EXERCISE PROMPT
Show the lines below that contain the string "computer".

*** INFORMATION SHOWN ***

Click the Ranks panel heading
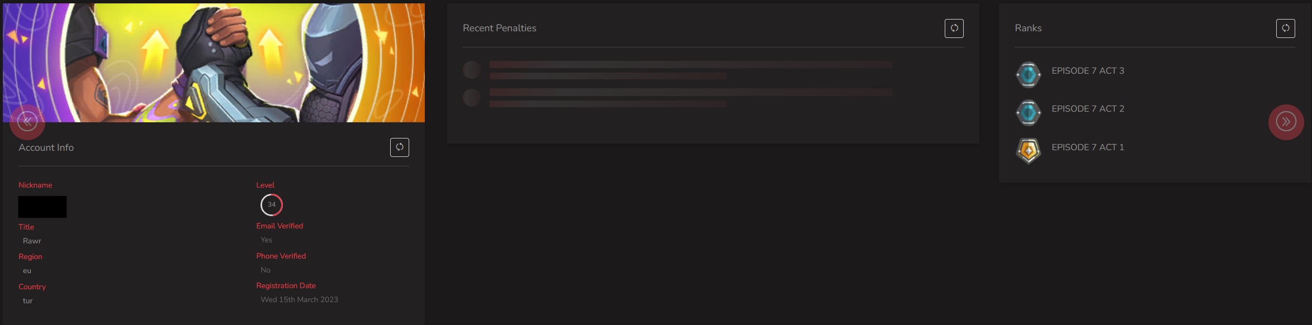1312x325 pixels. pos(1028,28)
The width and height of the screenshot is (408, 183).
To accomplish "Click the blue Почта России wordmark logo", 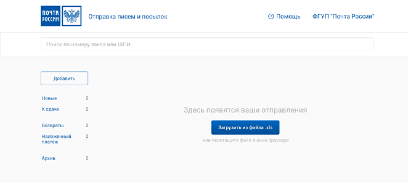I will pos(51,16).
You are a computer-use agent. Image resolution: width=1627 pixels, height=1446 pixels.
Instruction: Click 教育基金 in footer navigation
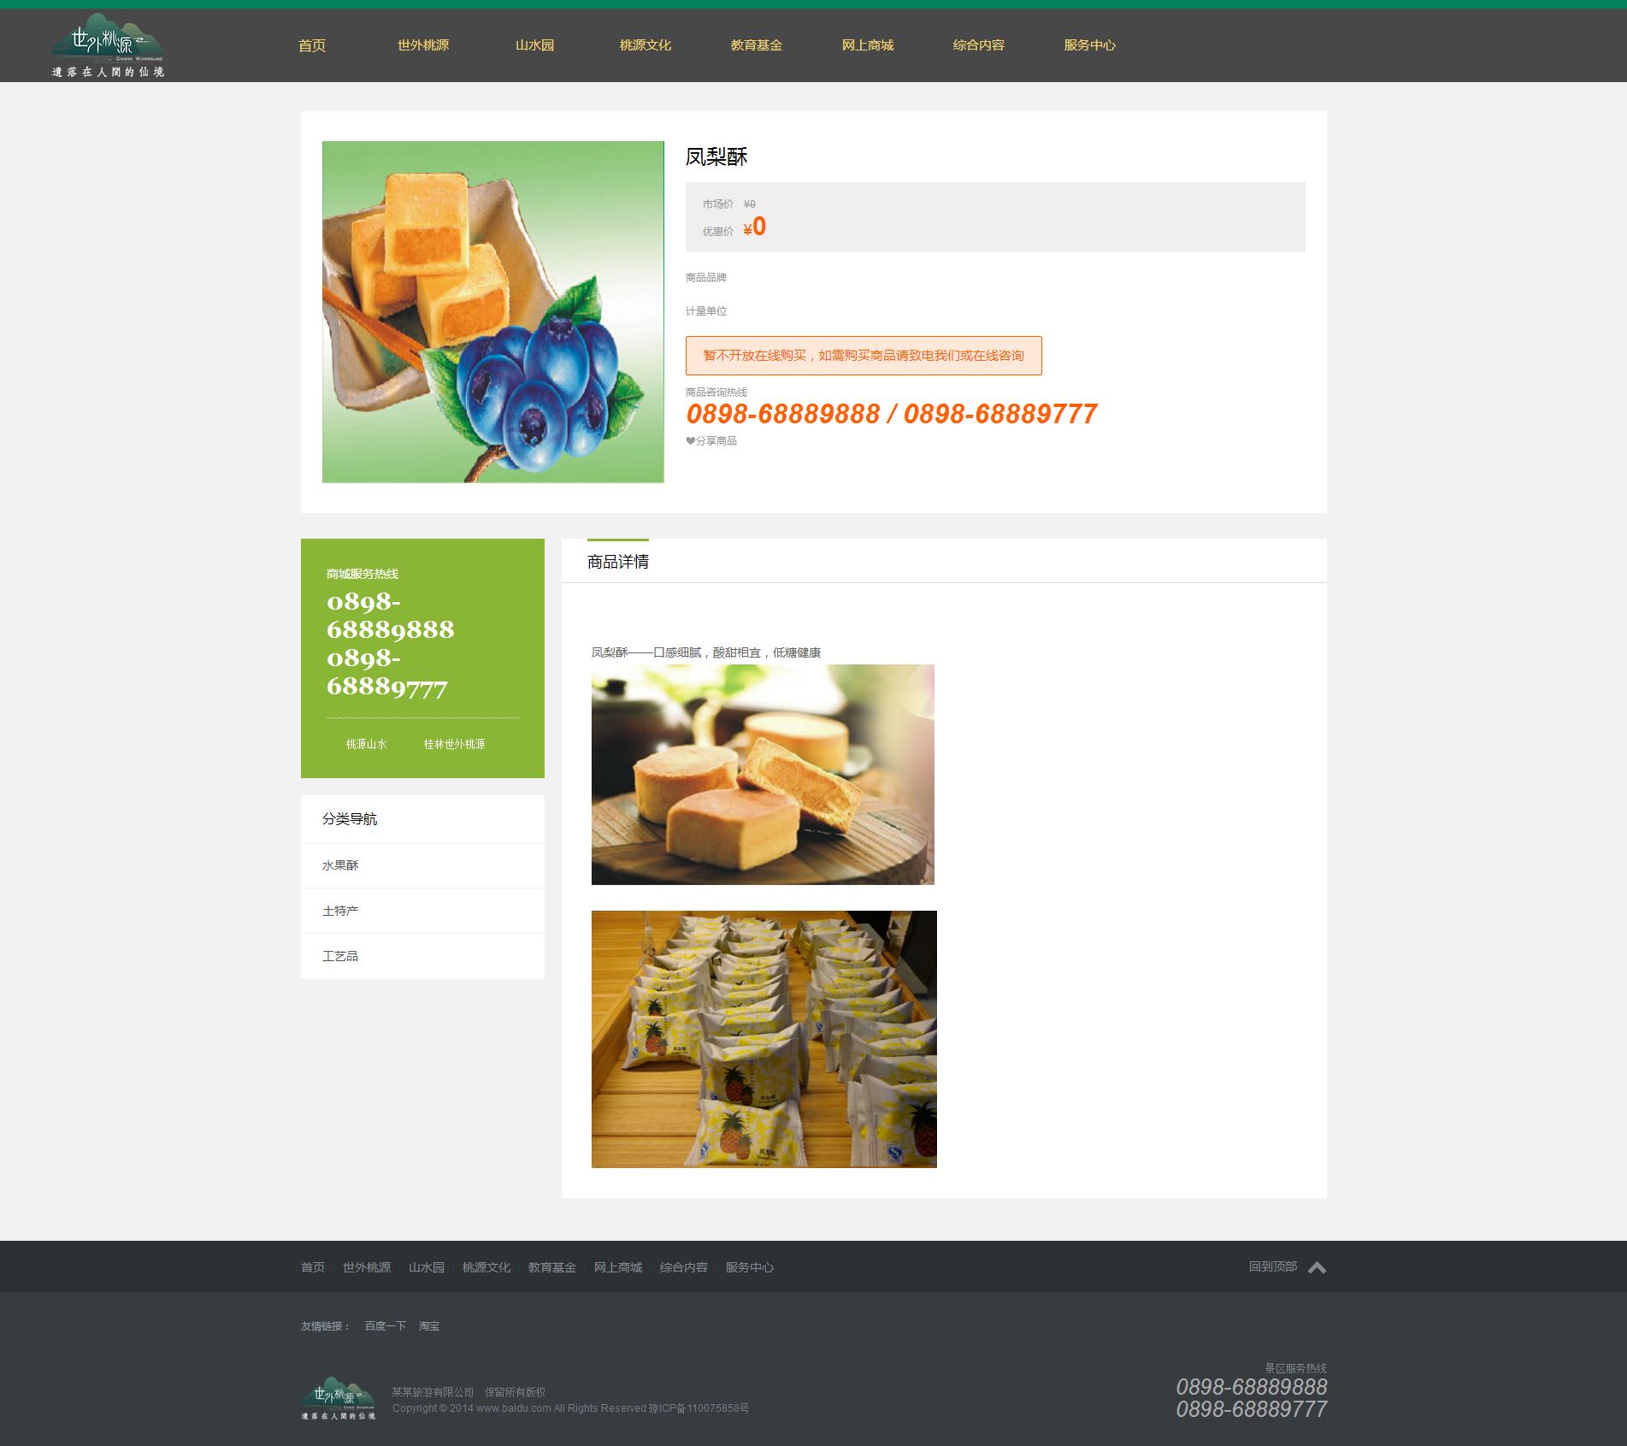point(551,1267)
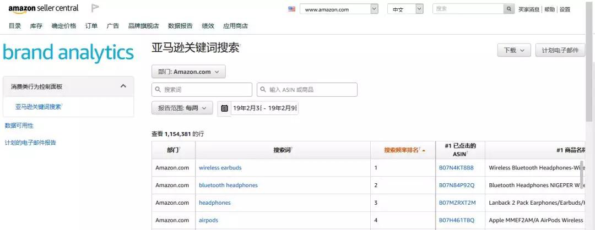
Task: Open the 品牌旗舰店 menu
Action: (143, 26)
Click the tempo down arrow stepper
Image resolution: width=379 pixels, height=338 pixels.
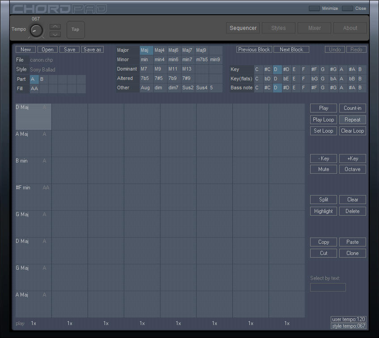(55, 34)
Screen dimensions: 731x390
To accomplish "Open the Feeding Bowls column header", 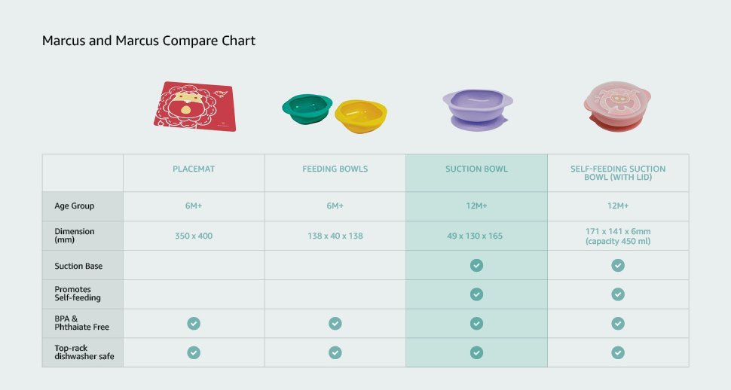I will 335,169.
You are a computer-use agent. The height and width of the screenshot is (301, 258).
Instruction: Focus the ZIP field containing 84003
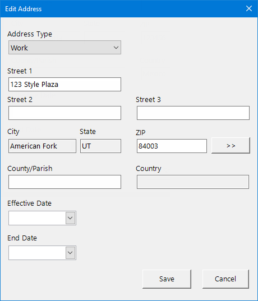coord(172,146)
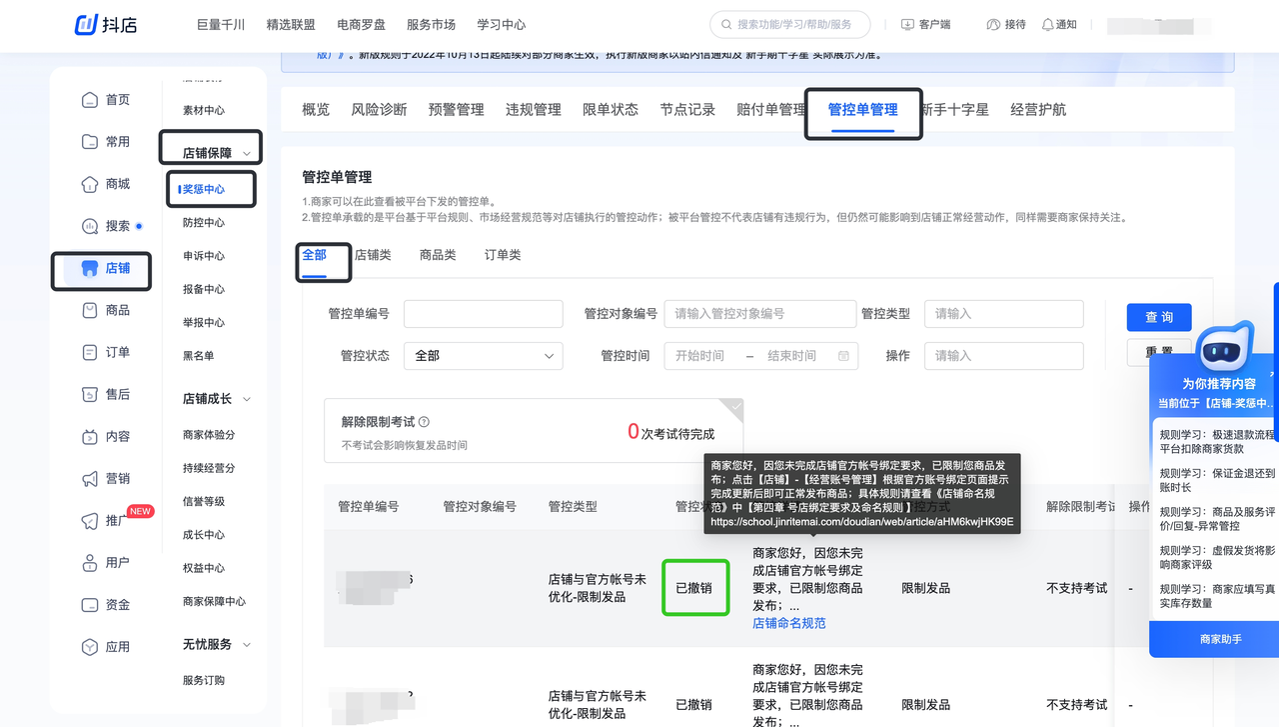Collapse the 店铺成长 menu section

pos(247,399)
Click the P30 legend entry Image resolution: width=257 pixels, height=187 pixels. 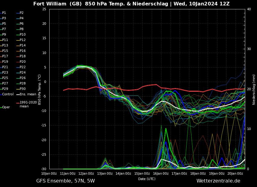pos(22,89)
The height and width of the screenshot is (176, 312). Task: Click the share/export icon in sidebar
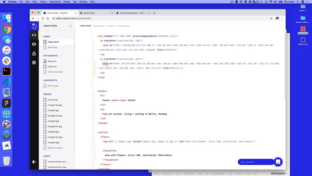34,53
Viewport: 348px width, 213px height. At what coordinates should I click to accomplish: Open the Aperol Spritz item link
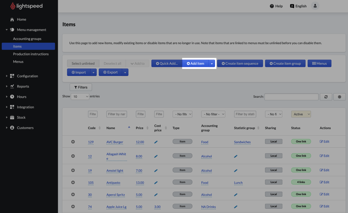[x=115, y=195]
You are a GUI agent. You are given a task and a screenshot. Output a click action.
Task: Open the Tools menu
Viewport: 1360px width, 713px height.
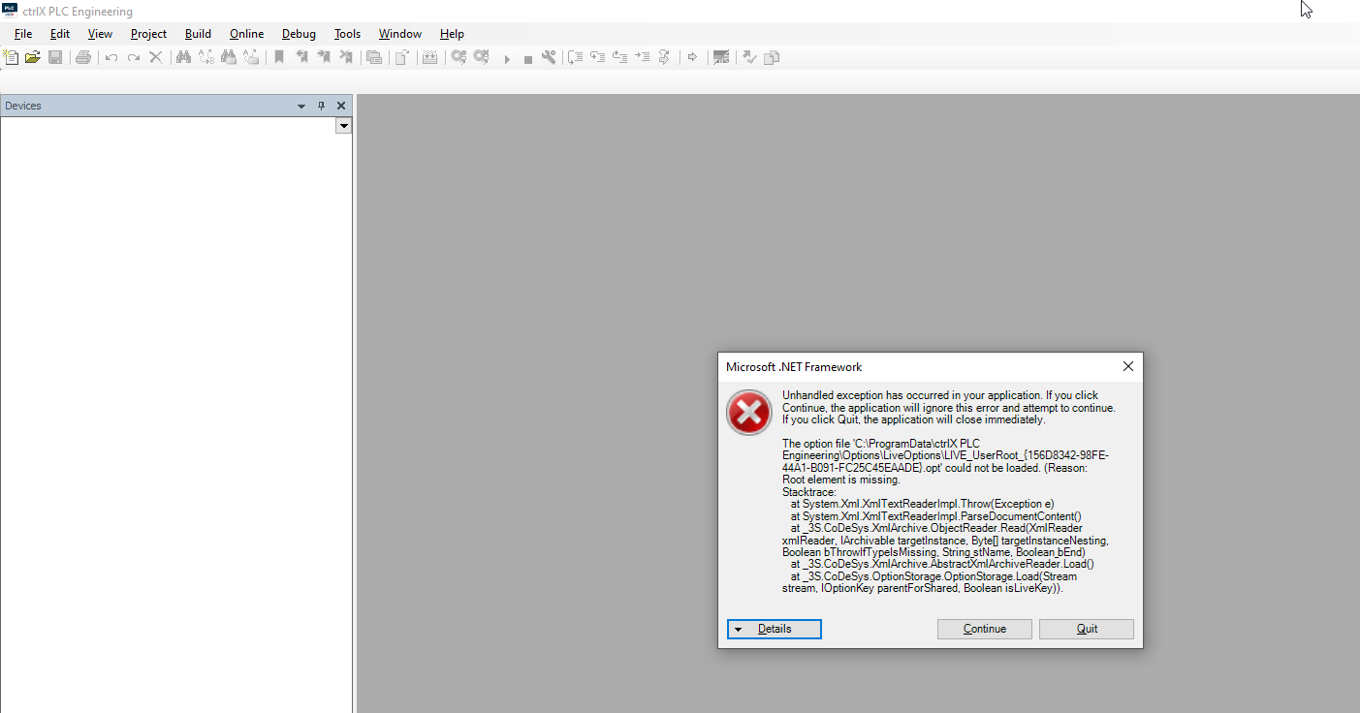click(x=347, y=34)
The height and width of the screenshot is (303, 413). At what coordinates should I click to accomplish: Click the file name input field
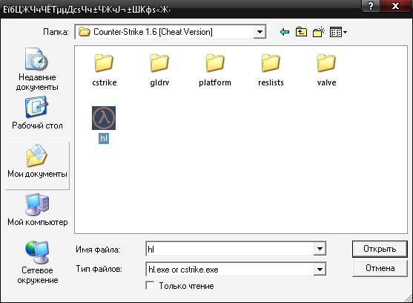point(230,249)
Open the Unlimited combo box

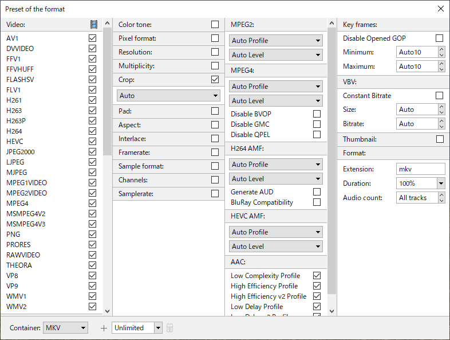click(137, 327)
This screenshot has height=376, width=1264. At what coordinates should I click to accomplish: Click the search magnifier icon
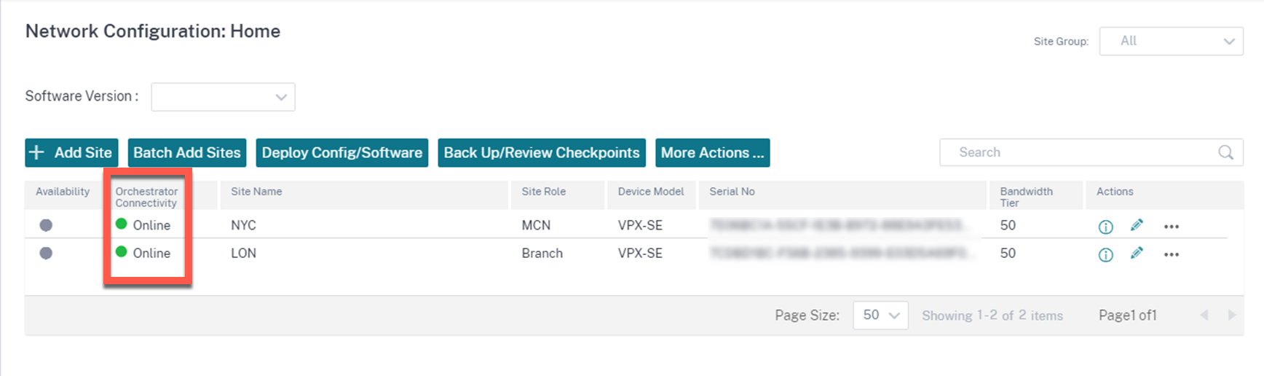click(1226, 152)
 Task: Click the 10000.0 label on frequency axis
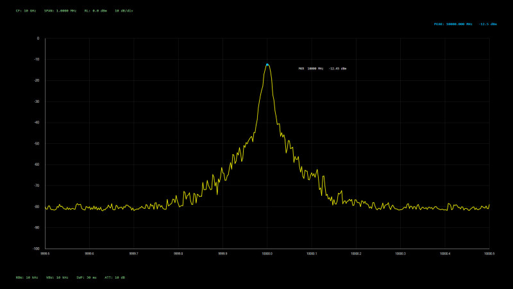(x=267, y=254)
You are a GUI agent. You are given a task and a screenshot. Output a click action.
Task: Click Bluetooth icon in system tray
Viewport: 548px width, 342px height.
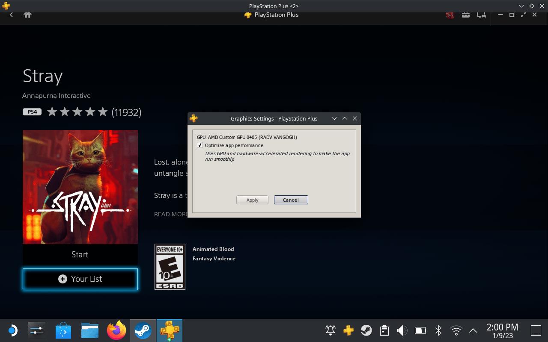click(x=438, y=330)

*** End of INFORMATION SHOWN ***

TASK RESPONSE
You are a computer-use agent. Image resolution: width=1627 pixels, height=1446 pixels.
You are a computer-use agent. The height and width of the screenshot is (301, 258).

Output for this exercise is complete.